▸ **Task requirements**:
Your reply should be the following data, copied exactly.

Data excerpts:

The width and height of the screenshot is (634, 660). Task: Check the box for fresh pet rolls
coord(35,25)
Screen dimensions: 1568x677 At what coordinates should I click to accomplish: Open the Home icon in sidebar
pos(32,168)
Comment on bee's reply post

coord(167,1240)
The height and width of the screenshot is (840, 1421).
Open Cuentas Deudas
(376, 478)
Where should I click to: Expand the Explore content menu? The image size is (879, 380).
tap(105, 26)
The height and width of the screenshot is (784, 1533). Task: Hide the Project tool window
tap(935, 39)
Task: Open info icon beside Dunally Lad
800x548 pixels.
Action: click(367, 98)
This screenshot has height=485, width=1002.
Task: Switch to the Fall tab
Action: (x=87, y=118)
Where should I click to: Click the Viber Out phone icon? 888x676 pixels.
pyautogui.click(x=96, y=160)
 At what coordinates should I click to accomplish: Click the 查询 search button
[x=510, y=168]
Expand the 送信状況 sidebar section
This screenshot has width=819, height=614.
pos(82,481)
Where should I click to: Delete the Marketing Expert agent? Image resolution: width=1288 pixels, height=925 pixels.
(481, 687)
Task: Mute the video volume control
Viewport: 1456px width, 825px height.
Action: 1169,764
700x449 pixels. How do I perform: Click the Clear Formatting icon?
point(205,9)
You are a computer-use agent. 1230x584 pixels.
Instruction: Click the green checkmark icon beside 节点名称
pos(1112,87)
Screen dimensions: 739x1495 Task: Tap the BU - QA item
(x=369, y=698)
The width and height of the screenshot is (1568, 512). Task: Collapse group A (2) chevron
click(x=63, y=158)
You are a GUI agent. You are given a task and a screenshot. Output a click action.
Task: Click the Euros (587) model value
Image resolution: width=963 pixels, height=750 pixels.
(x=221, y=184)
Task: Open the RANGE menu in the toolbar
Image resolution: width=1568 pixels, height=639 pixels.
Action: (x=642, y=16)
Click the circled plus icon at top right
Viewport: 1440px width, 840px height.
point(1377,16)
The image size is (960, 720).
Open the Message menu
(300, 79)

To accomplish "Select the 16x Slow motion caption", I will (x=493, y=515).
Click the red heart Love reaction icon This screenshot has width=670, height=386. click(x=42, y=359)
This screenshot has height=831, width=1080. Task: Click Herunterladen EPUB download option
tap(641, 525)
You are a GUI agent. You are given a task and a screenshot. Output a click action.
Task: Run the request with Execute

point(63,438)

▸ **Solution to this problem**:
The width and height of the screenshot is (634, 660). Task: Check the box for fresh pet rolls
coord(35,25)
Screen dimensions: 1568x677 At what coordinates should I click to accomplish: Open the Home icon in sidebar
pos(32,168)
Comment on bee's reply post

coord(167,1240)
The height and width of the screenshot is (840, 1421).
Open Cuentas Deudas
(376, 478)
Where should I click to: Expand the Explore content menu? The image size is (879, 380).
tap(105, 26)
The height and width of the screenshot is (784, 1533). Task: Hide the Project tool window
tap(935, 39)
Task: Open info icon beside Dunally Lad
800x548 pixels.
Action: click(367, 98)
This screenshot has height=485, width=1002.
Task: Switch to the Fall tab
Action: (x=87, y=118)
Where should I click to: Click the Viber Out phone icon? 888x676 pixels.
pyautogui.click(x=96, y=160)
 At what coordinates should I click to accomplish: Click the 查询 search button
[x=510, y=168]
Expand the 送信状況 sidebar section
This screenshot has width=819, height=614.
pos(82,481)
Where should I click to: Delete the Marketing Expert agent? Image resolution: width=1288 pixels, height=925 pixels.
(481, 687)
Task: Mute the video volume control
Viewport: 1456px width, 825px height.
Action: 1169,764
700x449 pixels. How do I perform: Click the Clear Formatting icon?
point(205,9)
You are a computer-use agent. 1230x584 pixels.
Instruction: Click the green checkmark icon beside 节点名称
pos(1112,87)
Screen dimensions: 739x1495 Task: Tap the BU - QA item
(x=369, y=698)
The width and height of the screenshot is (1568, 512). Task: Collapse group A (2) chevron
click(x=63, y=158)
You are a GUI agent. You are given a task and a screenshot. Output a click action.
Task: Click the Euros (587) model value
Image resolution: width=963 pixels, height=750 pixels.
(x=221, y=184)
Task: Open the RANGE menu in the toolbar
Image resolution: width=1568 pixels, height=639 pixels.
Action: (x=642, y=16)
Click the circled plus icon at top right
Viewport: 1440px width, 840px height.
point(1377,16)
The image size is (960, 720).
Open the Message menu
(300, 79)

To accomplish "Select the 16x Slow motion caption", I will (x=493, y=515).
Click the red heart Love reaction icon This screenshot has width=670, height=386. click(x=42, y=359)
This screenshot has height=831, width=1080. Task: Click Herunterladen EPUB download option
tap(641, 525)
You are a GUI agent. You are given a task and a screenshot. Output a click action.
Task: Run the request with Execute

point(63,438)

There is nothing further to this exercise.